* WHAT YOU ARE ASKED TO DO *
Can you transcribe, character for character, the lines of the data between the line containing "Screen dimensions: 800x647" and the end of the data, inclusive?

+++ MATERIAL PROVIDED

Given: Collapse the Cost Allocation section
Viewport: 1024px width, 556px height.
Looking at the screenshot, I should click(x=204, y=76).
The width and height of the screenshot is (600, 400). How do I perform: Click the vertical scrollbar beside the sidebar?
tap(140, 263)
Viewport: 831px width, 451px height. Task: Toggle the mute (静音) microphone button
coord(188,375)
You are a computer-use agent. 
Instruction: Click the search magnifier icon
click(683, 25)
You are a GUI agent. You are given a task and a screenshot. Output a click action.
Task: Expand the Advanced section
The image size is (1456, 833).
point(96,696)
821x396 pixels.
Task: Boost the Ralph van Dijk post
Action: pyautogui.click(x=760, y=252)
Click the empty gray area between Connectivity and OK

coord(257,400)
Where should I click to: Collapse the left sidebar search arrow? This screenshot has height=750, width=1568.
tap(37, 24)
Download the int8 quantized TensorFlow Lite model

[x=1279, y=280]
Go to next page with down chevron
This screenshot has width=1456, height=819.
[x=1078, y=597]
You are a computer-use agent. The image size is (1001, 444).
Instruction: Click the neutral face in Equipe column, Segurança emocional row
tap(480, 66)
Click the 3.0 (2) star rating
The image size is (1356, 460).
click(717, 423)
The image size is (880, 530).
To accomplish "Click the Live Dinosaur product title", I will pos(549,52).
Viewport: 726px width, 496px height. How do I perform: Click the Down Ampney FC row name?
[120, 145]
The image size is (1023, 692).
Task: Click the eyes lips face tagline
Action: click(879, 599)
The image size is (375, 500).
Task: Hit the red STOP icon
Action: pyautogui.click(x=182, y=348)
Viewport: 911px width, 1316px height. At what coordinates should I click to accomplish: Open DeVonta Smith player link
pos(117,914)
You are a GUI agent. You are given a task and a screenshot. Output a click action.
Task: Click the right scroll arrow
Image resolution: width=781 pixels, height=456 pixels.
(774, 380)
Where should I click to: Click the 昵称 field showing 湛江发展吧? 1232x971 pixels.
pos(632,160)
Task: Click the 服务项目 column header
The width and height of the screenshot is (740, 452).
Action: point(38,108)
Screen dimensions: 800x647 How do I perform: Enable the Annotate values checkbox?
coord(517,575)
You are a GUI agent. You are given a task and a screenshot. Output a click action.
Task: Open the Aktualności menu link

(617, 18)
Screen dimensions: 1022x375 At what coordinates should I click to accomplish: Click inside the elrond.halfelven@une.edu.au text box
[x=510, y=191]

++++++

* THE RESULT *
Screen dimensions: 800x647 How do I perform: Enable the Annotate values checkbox?
coord(517,575)
You are a GUI agent. You are given a task and a screenshot. Output a click action.
Task: Open the Aktualności menu link

(617, 18)
Screen dimensions: 1022x375 At what coordinates should I click to accomplish: Click inside the elrond.halfelven@une.edu.au text box
[x=510, y=191]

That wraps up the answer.